**STORED ROWS**.
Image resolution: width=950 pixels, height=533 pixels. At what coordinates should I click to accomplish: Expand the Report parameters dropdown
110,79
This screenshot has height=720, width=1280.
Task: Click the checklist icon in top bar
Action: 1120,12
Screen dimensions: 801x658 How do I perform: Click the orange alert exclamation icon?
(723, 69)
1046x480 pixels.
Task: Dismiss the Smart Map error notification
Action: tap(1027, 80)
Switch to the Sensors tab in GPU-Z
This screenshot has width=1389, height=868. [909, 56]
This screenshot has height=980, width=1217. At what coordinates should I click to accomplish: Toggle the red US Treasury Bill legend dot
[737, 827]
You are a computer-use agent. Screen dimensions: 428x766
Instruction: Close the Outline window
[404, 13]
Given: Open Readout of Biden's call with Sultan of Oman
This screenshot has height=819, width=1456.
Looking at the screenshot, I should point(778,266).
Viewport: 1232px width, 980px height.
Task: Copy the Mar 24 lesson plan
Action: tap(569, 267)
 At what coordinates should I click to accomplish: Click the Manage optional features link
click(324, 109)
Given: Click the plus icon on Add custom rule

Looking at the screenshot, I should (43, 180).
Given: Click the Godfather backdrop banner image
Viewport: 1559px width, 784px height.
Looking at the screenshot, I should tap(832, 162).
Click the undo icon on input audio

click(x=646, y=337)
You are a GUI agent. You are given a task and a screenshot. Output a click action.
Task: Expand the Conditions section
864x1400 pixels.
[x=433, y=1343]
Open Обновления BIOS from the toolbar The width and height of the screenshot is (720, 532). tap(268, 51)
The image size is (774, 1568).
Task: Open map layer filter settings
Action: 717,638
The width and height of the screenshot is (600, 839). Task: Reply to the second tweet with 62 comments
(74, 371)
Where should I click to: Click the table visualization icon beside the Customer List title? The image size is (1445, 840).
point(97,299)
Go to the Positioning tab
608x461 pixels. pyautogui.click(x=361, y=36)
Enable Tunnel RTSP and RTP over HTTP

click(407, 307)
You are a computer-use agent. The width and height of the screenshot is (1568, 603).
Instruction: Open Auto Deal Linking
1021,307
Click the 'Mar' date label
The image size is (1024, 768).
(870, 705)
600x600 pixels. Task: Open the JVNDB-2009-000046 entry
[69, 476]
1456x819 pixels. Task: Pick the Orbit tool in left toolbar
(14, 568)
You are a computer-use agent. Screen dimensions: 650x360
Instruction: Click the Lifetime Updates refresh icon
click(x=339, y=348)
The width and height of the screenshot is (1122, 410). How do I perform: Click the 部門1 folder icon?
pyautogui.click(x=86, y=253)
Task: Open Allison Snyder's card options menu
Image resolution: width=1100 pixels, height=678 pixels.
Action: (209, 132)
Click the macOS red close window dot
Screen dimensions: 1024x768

**PROBLEM DETAILS**. Put the listing lines from the one containing "600x600 pixels. Task: Open" through the one containing "pyautogui.click(x=86, y=253)", both included, into a Markdown table with the columns Row and Line. Number each line and leave out any blank lines.

**EXERCISE ANSWER**.
| Row | Line |
|---|---|
| 1 | 600x600 pixels. Task: Open the JVNDB-2009-000046 entry |
| 2 | [69, 476] |
| 3 | 1456x819 pixels. Task: Pick the Orbit tool in left toolbar |
| 4 | (14, 568) |
| 5 | You are a computer-use agent. Screen dimensions: 650x360 |
| 6 | Instruction: Click the Lifetime Updates refresh icon |
| 7 | click(x=339, y=348) |
| 8 | The width and height of the screenshot is (1122, 410). How do I perform: Click the 部門1 folder icon? |
| 9 | pyautogui.click(x=86, y=253) |